ACTION ITEM |
Type the records out again in full, exactly.

INFORMATION GIVEN |

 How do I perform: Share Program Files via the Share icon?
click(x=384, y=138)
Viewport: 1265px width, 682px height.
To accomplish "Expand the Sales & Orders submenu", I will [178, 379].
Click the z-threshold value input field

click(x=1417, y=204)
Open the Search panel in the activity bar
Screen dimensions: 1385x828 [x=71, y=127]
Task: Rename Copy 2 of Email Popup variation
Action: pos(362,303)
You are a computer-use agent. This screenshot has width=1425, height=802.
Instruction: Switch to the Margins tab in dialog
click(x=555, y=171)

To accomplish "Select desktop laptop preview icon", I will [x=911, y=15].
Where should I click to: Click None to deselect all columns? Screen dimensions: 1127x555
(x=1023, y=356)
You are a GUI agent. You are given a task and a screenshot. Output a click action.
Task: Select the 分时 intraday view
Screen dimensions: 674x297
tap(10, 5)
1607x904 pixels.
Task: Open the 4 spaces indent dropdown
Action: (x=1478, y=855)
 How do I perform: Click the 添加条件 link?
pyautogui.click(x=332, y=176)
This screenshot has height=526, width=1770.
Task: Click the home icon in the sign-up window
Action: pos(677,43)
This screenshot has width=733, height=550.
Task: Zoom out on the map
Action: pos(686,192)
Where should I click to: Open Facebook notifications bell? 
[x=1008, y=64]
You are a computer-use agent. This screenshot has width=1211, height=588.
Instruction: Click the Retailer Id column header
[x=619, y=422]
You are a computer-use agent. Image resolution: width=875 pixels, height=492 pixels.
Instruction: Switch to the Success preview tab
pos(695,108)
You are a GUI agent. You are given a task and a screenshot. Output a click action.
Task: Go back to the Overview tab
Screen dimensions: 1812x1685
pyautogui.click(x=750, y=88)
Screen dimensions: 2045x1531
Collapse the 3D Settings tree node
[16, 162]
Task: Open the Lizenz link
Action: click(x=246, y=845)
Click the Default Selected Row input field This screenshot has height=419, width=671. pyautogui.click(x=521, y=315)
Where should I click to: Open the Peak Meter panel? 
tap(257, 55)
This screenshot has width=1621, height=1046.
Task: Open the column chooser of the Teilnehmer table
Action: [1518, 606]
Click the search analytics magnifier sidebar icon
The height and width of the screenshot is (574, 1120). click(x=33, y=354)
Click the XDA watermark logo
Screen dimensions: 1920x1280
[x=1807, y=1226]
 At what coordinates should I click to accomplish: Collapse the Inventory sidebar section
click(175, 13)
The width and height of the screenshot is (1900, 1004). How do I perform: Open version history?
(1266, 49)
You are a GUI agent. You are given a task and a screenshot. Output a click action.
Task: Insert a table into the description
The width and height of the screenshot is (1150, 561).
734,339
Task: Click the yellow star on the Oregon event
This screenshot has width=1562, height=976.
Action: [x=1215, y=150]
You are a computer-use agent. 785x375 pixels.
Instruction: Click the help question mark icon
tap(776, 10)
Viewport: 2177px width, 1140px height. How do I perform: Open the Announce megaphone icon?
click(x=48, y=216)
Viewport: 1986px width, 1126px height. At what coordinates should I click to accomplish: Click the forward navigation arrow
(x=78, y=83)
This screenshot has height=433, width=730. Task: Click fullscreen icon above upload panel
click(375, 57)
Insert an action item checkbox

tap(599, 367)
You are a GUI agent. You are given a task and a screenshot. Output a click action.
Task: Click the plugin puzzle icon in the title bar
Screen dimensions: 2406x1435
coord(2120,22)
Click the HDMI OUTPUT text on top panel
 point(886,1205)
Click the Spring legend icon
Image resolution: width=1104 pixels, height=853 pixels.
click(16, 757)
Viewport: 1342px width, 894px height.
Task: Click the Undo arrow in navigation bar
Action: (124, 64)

TASK OUTPUT |
 How do I perform: Share Program Files via the Share icon?
click(x=384, y=138)
Viewport: 1265px width, 682px height.
To accomplish "Expand the Sales & Orders submenu", I will [178, 379].
Click the z-threshold value input field

click(x=1417, y=204)
Open the Search panel in the activity bar
Screen dimensions: 1385x828 [x=71, y=127]
Task: Rename Copy 2 of Email Popup variation
Action: pos(362,303)
You are a computer-use agent. This screenshot has width=1425, height=802.
Instruction: Switch to the Margins tab in dialog
click(x=555, y=171)

To accomplish "Select desktop laptop preview icon", I will [x=911, y=15].
Where should I click to: Click None to deselect all columns? Screen dimensions: 1127x555
(x=1023, y=356)
You are a GUI agent. You are given a task and a screenshot. Output a click action.
Task: Select the 分时 intraday view
Screen dimensions: 674x297
tap(10, 5)
1607x904 pixels.
Task: Open the 4 spaces indent dropdown
Action: (x=1478, y=855)
 How do I perform: Click the 添加条件 link?
pyautogui.click(x=332, y=176)
This screenshot has height=526, width=1770.
Task: Click the home icon in the sign-up window
Action: pos(677,43)
This screenshot has width=733, height=550.
Task: Zoom out on the map
Action: pos(686,192)
Where should I click to: Open Facebook notifications bell? 
[x=1008, y=64]
You are a computer-use agent. This screenshot has width=1211, height=588.
Instruction: Click the Retailer Id column header
[x=619, y=422]
You are a computer-use agent. Image resolution: width=875 pixels, height=492 pixels.
Instruction: Switch to the Success preview tab
pos(695,108)
You are a GUI agent. You are given a task and a screenshot. Output a click action.
Task: Go back to the Overview tab
Screen dimensions: 1812x1685
pyautogui.click(x=750, y=88)
Screen dimensions: 2045x1531
Collapse the 3D Settings tree node
[16, 162]
Task: Open the Lizenz link
Action: click(x=246, y=845)
Click the Default Selected Row input field This screenshot has height=419, width=671. pyautogui.click(x=521, y=315)
Where should I click to: Open the Peak Meter panel? 
tap(257, 55)
This screenshot has width=1621, height=1046.
Task: Open the column chooser of the Teilnehmer table
Action: [1518, 606]
Click the search analytics magnifier sidebar icon
The height and width of the screenshot is (574, 1120). click(x=33, y=354)
Click the XDA watermark logo
Screen dimensions: 1920x1280
[x=1807, y=1226]
 At what coordinates should I click to accomplish: Collapse the Inventory sidebar section
click(175, 13)
The width and height of the screenshot is (1900, 1004). How do I perform: Open version history?
(1266, 49)
You are a GUI agent. You are given a task and a screenshot. Output a click action.
Task: Insert a table into the description
The width and height of the screenshot is (1150, 561).
734,339
Task: Click the yellow star on the Oregon event
This screenshot has width=1562, height=976.
Action: [x=1215, y=150]
You are a computer-use agent. 785x375 pixels.
Instruction: Click the help question mark icon
tap(776, 10)
Viewport: 2177px width, 1140px height. How do I perform: Open the Announce megaphone icon?
click(x=48, y=216)
Viewport: 1986px width, 1126px height. At what coordinates should I click to accomplish: Click the forward navigation arrow
(x=78, y=83)
This screenshot has height=433, width=730. Task: Click fullscreen icon above upload panel
click(375, 57)
Insert an action item checkbox

tap(599, 367)
You are a GUI agent. You are given a task and a screenshot. Output a click action.
Task: Click the plugin puzzle icon in the title bar
Screen dimensions: 2406x1435
coord(2120,22)
Click the HDMI OUTPUT text on top panel
 point(886,1205)
Click the Spring legend icon
Image resolution: width=1104 pixels, height=853 pixels.
click(16, 757)
Viewport: 1342px width, 894px height.
Task: Click the Undo arrow in navigation bar
Action: (124, 64)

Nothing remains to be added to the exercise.